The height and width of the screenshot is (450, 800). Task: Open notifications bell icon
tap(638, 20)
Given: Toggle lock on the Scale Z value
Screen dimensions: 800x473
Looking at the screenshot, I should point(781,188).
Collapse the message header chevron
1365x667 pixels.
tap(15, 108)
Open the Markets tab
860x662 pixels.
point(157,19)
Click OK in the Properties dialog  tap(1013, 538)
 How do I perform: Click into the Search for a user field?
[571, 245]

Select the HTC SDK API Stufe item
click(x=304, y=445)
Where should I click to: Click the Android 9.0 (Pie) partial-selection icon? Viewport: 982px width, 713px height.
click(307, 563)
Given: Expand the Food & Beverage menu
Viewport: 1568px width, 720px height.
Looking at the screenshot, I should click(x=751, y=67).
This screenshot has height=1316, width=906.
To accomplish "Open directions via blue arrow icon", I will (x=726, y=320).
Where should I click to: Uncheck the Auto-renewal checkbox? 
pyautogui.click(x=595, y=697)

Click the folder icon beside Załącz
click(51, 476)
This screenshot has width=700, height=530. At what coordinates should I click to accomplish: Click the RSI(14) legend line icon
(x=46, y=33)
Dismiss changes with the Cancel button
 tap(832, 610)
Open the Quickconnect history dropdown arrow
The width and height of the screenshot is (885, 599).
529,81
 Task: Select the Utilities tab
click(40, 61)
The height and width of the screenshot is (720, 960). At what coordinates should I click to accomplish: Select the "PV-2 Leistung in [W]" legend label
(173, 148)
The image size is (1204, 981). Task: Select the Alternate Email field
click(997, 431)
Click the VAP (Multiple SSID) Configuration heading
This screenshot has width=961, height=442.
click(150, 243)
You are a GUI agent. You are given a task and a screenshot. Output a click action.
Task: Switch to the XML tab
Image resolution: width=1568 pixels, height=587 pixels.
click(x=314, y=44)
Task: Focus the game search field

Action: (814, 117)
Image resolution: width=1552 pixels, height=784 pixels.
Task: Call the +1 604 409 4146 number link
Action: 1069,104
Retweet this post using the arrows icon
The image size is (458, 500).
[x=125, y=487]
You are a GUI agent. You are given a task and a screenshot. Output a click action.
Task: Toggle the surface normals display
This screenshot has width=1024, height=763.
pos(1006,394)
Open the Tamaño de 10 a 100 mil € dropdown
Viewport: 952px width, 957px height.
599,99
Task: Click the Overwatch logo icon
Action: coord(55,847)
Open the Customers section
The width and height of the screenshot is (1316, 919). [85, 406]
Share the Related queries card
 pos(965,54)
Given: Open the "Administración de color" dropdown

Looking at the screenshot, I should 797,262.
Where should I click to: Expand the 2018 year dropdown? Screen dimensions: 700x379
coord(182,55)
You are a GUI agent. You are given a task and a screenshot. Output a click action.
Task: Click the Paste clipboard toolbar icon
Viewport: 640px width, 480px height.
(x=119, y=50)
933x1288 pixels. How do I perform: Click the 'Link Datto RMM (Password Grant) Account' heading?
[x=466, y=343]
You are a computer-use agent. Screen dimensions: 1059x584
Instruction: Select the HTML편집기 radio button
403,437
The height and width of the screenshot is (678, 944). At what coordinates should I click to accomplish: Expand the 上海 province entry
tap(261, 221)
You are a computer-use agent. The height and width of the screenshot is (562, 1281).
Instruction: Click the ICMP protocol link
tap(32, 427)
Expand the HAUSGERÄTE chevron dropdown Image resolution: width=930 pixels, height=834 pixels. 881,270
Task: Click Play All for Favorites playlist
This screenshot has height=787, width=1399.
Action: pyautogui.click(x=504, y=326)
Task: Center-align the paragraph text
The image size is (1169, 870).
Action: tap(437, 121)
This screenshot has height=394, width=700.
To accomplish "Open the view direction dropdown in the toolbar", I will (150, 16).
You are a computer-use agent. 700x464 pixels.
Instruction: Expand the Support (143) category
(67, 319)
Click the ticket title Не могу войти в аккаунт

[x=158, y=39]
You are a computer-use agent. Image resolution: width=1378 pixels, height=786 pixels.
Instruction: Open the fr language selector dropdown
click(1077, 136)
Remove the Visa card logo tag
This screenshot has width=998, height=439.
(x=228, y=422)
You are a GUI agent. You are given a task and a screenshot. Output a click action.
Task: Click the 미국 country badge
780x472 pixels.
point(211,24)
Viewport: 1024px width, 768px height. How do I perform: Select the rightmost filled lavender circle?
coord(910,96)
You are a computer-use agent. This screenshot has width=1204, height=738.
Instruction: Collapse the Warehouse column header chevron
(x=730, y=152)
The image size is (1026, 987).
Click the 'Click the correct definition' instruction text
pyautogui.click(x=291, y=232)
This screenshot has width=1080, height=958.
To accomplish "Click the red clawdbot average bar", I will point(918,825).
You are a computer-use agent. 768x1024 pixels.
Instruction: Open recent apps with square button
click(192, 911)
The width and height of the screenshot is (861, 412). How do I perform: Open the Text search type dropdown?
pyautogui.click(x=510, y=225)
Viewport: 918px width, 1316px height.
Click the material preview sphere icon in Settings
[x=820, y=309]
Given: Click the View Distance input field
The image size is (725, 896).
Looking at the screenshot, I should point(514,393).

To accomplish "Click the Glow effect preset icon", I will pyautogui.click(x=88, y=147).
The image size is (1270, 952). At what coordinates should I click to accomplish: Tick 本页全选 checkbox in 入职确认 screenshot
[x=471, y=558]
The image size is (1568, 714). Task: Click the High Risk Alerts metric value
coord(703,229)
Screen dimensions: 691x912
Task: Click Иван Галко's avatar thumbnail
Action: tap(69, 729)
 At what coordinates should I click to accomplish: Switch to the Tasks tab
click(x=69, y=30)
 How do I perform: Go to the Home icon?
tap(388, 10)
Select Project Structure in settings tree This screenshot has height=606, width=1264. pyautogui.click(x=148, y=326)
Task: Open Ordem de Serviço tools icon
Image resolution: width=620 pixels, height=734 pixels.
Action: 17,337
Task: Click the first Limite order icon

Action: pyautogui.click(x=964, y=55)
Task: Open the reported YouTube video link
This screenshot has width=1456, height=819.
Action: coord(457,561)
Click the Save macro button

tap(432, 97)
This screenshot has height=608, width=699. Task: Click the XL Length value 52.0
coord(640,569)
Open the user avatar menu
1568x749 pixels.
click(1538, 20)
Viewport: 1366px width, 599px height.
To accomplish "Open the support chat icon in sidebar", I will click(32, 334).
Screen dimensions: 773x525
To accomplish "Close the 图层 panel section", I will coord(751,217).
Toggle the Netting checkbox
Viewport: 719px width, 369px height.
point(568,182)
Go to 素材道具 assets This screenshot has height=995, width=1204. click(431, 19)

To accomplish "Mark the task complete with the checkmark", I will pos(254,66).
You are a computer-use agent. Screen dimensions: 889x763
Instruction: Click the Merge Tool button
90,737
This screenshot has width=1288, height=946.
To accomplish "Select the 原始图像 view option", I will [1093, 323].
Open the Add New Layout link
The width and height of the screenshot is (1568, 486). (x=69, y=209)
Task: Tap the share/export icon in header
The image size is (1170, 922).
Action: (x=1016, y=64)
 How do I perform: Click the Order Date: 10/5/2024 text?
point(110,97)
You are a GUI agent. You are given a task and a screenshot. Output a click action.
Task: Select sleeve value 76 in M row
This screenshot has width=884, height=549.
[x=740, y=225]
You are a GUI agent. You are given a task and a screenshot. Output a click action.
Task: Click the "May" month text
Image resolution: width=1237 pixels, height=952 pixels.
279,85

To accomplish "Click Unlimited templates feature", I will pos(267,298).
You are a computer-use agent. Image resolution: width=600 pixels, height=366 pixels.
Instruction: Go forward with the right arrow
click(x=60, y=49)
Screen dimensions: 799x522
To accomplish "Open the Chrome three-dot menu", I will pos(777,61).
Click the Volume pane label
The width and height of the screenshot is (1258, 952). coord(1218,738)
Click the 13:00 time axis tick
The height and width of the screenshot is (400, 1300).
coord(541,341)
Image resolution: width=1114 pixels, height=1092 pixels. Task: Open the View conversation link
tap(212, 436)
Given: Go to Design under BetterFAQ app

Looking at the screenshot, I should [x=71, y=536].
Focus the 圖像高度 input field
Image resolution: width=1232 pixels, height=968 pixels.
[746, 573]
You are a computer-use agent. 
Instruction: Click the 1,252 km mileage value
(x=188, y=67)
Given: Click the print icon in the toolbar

# # # # # # #

• Work instructions:
In the records above, locate each line with the word "toolbar". Copy all such lines.

• Solution to the problem:
Task: Click the Paste clipboard toolbar icon
To accomplish "Open the view direction dropdown in the toolbar", I will (150, 16).
Given: Click the print icon in the toolbar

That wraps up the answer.